OMG thank you very much this site is quit amazing. Gracie vs akebono man Gracie can still go.

----------


## BG

good site, thanks Bro! NY

----------


## Jantzen4k

> OMG thank you very much this site is quit amazing. Gracie vs akebono man Gracie can still go.



yeah i saw that one yesterday.


theyre all great.


a good one is under 'other' titled usa vs canada


 :Nutkick:

----------


## ginkobulloba

That skater got his ass whooped!

Lions vs Hyenas...check that one out.

----------


## yannick32

I really like the pro fights and martial arts demo but for the skater fights and the rest i think i will pass lol.

I do admit that Canadien, french Canadien can be really dumb asses sometimes LOL

----------


## stocky121

great site bro i love to watch women kick the shit out of each other  :Thumps Up:

----------


## yannick32

a good one is under 'other' titled usa vs canada


THis is quit sad actually to see a big guy like that hit a chubby women...... What kind of man hits a women?????

----------


## stocky121

> a good one is under 'other' titled usa vs canada
> 
> 
> THis is quit sad actually to see a big guy like that hit a chubby women...... What kind of man hits a women?????


totally agree with you on that one bro

----------


## Jantzen4k

> a good one is under 'other' titled usa vs canada
> 
> 
> THis is quit sad actually to see a big guy like that hit a chubby women...... What kind of man hits a women?????



yeah its wrong. 100% wrong.  :Icon Pissedoff:  


but its too funny.  :AaGreen22:  


its like a train wreck, you just gotta watch.


but yeah the professional fights are probably the best  :Nutkick:

----------


## yannick32

Funny how many little punks have no knock out power, they can throw 100 blows to the face and the other skinny guy gets back up like nothing happened.

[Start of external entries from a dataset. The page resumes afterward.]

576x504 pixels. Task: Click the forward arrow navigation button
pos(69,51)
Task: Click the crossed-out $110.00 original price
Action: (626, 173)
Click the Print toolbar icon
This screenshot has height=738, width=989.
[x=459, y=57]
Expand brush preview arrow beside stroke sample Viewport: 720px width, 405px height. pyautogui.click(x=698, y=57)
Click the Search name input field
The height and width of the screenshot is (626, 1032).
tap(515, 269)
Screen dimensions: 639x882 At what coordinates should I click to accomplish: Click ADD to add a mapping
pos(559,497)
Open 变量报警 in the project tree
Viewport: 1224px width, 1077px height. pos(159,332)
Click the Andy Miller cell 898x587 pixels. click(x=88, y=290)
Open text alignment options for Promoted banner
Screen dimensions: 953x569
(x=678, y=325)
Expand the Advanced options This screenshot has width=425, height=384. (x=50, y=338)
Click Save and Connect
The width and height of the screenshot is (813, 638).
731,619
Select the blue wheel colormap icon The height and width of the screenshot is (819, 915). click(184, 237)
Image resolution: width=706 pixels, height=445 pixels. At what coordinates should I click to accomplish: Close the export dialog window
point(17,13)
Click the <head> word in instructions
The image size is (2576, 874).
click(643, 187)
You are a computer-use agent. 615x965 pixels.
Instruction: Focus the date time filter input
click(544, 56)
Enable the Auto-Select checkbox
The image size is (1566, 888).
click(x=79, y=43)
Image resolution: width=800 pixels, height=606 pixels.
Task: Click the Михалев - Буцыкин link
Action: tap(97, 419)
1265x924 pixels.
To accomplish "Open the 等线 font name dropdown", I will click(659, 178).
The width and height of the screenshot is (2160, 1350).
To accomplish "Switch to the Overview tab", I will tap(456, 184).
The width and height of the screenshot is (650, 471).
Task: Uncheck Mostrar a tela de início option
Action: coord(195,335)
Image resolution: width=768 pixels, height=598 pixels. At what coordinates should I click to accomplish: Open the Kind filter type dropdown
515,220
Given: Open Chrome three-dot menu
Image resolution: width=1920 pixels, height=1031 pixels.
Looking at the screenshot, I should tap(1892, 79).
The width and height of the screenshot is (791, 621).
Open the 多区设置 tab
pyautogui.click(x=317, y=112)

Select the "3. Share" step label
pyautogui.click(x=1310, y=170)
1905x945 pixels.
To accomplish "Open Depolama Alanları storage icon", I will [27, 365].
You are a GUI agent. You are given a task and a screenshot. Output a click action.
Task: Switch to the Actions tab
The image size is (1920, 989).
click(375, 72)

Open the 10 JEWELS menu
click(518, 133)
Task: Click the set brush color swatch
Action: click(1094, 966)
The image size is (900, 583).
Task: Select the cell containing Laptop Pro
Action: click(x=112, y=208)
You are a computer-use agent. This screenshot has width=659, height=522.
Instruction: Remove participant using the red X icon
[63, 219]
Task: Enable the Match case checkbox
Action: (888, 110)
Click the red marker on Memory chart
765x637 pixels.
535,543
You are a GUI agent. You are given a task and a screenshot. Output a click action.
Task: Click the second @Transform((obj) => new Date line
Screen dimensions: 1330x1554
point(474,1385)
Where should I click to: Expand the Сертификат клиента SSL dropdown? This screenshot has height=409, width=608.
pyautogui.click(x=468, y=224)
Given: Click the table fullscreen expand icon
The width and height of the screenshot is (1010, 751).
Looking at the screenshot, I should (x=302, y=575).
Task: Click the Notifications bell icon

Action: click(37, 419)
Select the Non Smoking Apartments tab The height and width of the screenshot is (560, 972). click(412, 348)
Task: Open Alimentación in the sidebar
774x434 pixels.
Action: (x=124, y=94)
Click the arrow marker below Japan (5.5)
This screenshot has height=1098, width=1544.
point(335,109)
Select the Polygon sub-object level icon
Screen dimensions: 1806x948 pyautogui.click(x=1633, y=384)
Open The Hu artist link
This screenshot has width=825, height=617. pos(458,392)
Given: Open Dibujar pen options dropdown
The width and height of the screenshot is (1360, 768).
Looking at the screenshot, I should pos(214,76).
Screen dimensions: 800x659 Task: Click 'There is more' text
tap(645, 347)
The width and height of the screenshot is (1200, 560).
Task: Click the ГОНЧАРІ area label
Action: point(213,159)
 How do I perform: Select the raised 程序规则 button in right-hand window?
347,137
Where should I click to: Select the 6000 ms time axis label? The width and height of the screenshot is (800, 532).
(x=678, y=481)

THis really opened my eyes on how Jiu Jitsu and takedown can be so effective in a street fight, and the bullshit Aikido Demonstration in martial arts can be worthless against a well trained street fighter.

LOL

----------


## fast_eddie

aikido has some good wrist locks for street fights ! :Wink:  they own

----------


## symatech

great site!!!

----------


## Monkeytown

> yeah i saw that one yesterday.
> 
> 
> theyre all great.
> 
> 
> a good one is under 'other' titled usa vs canada


That is hilarious!! hahaha

----------